Single tweet (oEmbed, preferred for one post)
Twitter's oEmbed endpoint returns the full text as JSON. No auth, no JS rendering, no rate limits.
curl -s 'https://publish.twitter.com/oembed?url=https://x.com/USER/status/ID' | jq -r '.html' | sed 's/<[^>]*>//g'
Or use WebFetch:
https://publish.twitter.com/oembed?url=https://x.com/USER/status/ID
The response JSON has html (blockquote with full tweet text), author_name, and author_url.

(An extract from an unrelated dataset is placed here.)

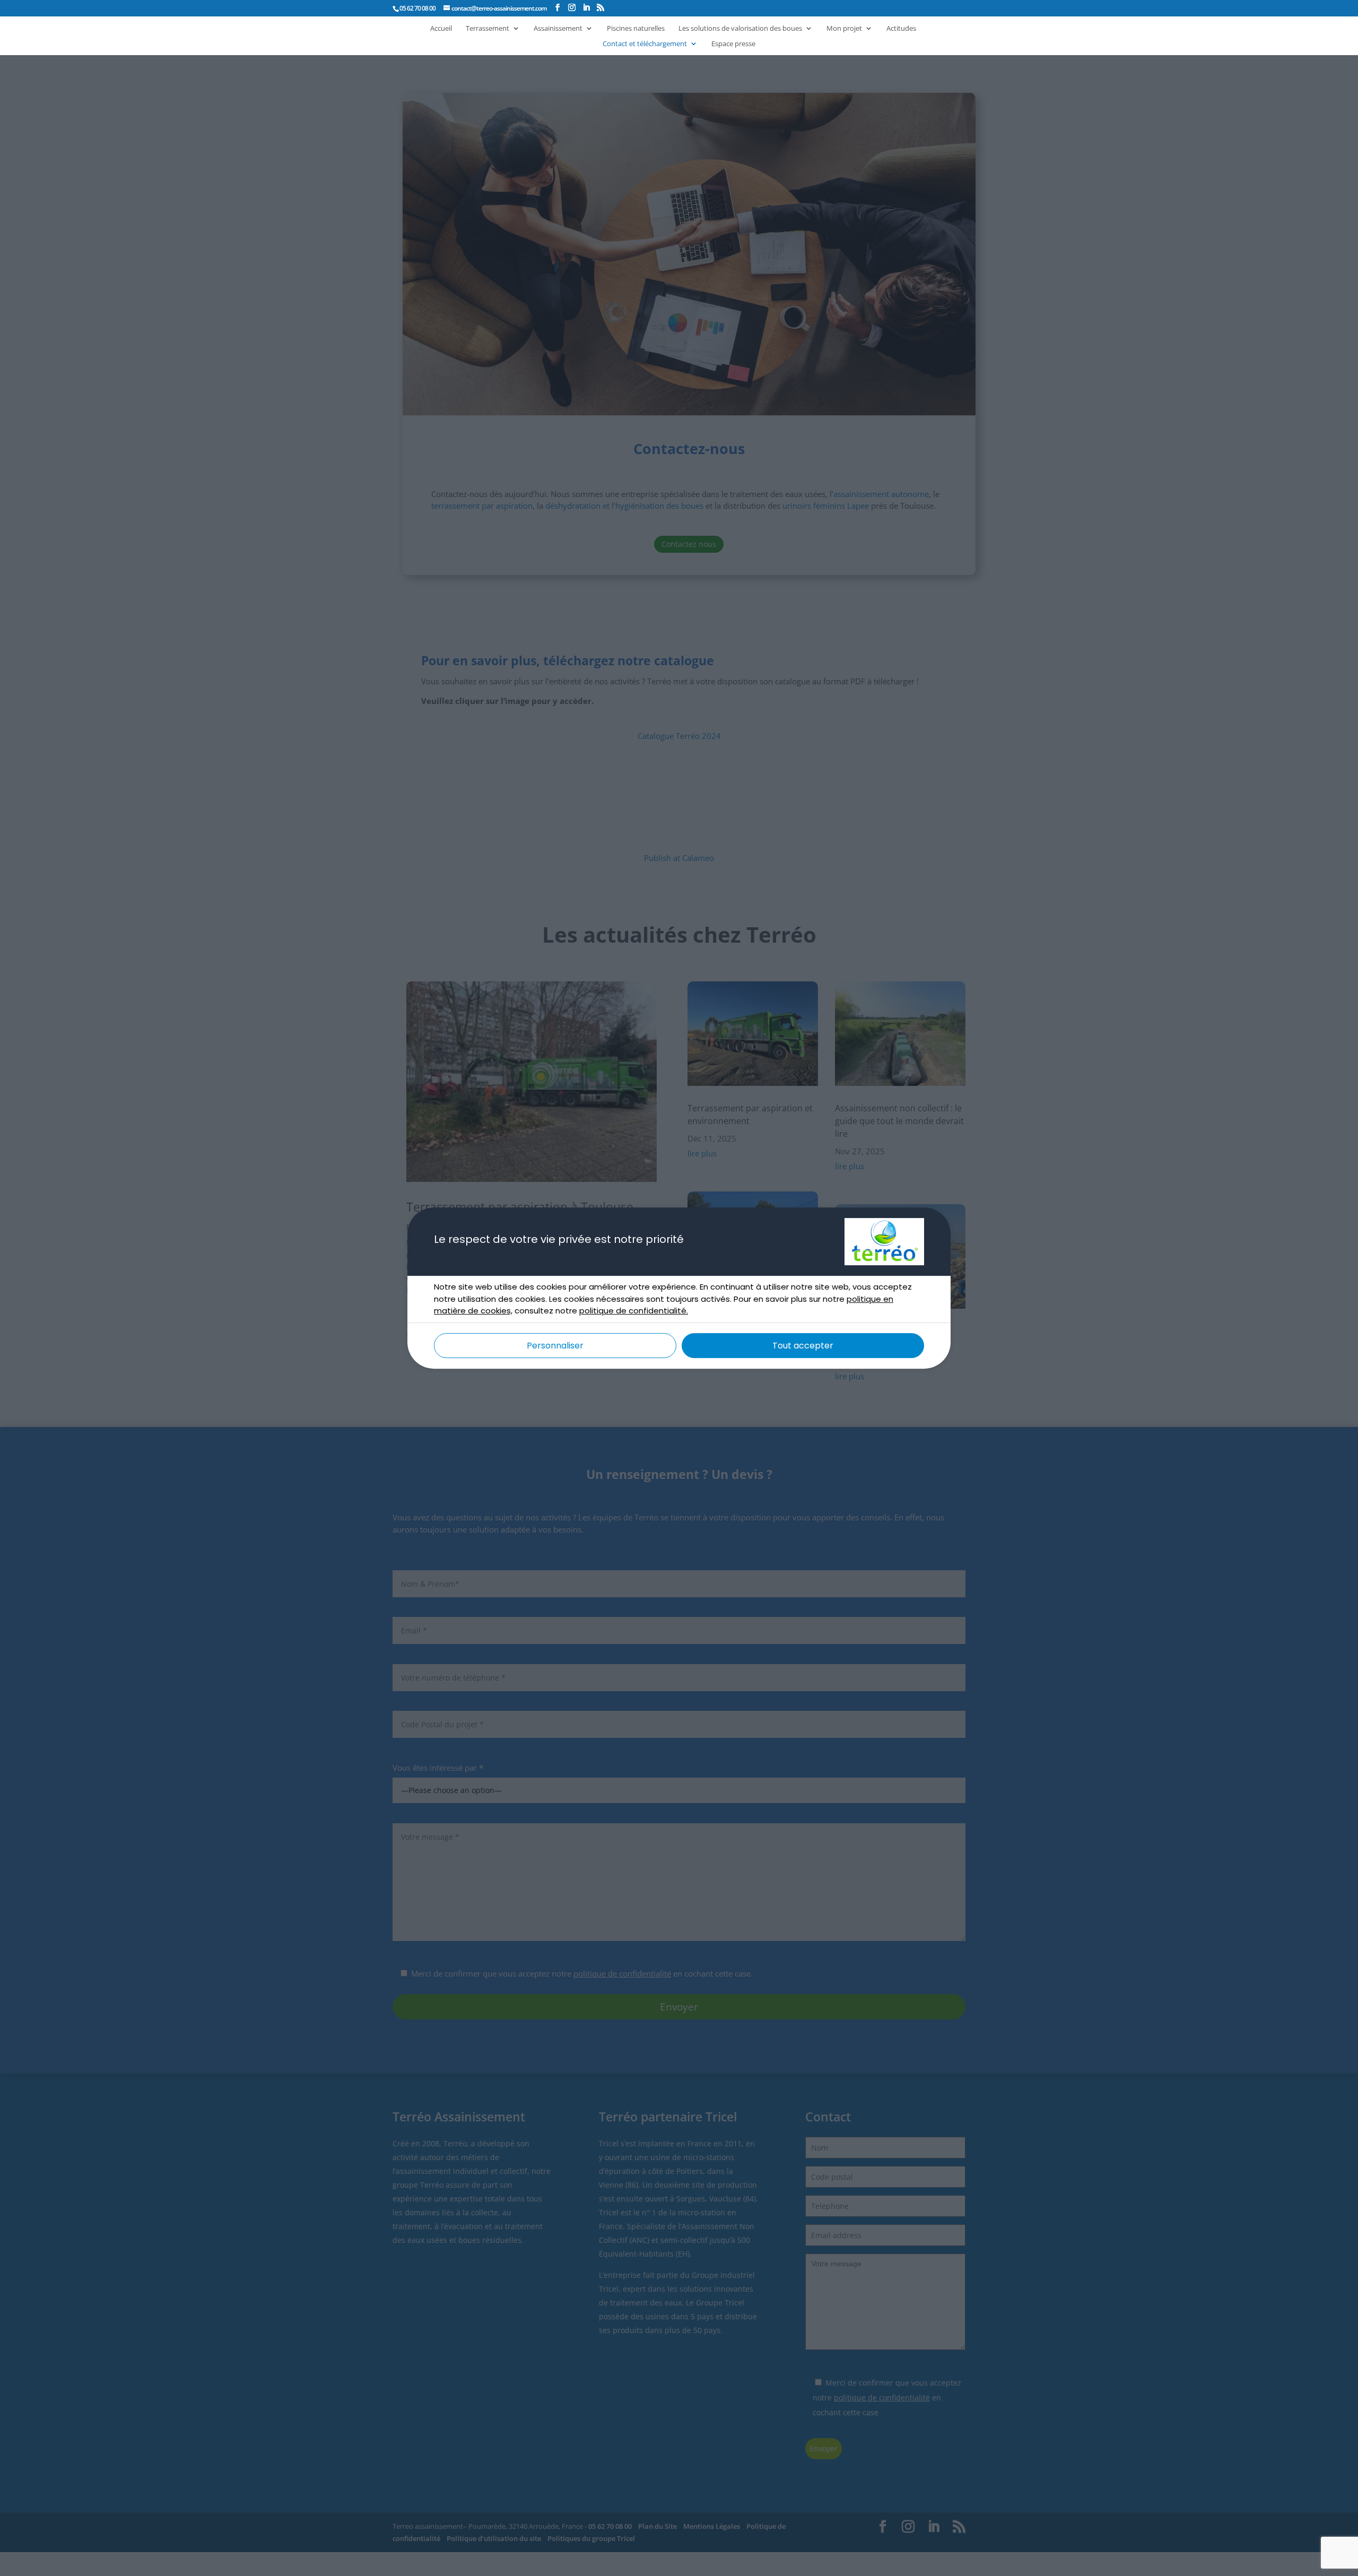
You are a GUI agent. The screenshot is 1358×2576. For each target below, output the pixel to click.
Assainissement (558, 28)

Limitation: oEmbed only returns the single tweet you request. It cannot fetch replies or thread continuations. You would need to know every reply's status ID upfront.
Full thread (Playwriter)
Use Playwriter when you need the full thread, replies, or any content beyond a single post. X is JS-heavy so webfetch/curl on the page itself returns an empty shell.
playwriter session new
playwriter -s <ID> -e '
state.page = context.pages().find(p => p.url() === "about:blank") ?? await context.newPage();
await state.page.goto("https://x.com/USER/status/STATUSID", { waitUntil: "domcontentloaded" });
await waitForPageLoad({ page: state.page, timeout: 8000 });
'
playwriter -s <ID> -e '
const content = await getPageMarkdown({ page: state.page, showDiffSinceLastCall: false });
console.log(content);
'
getPageMarkdown uses Mozilla Readability (same as Firefox Reader View). It strips nav, sidebar, ads, and returns just the thread content. Much cleaner than querying individual [data-testid="tweetText"] elements.
Decision rule
- One tweet, just need the text -> oEmbed. Instant, zero setup.
- Full thread, replies, or visual context -> Playwriter. Requires a session but gets everything.
Never use webfetch or curl directly on x.com page URLs. The HTML is an empty JS shell.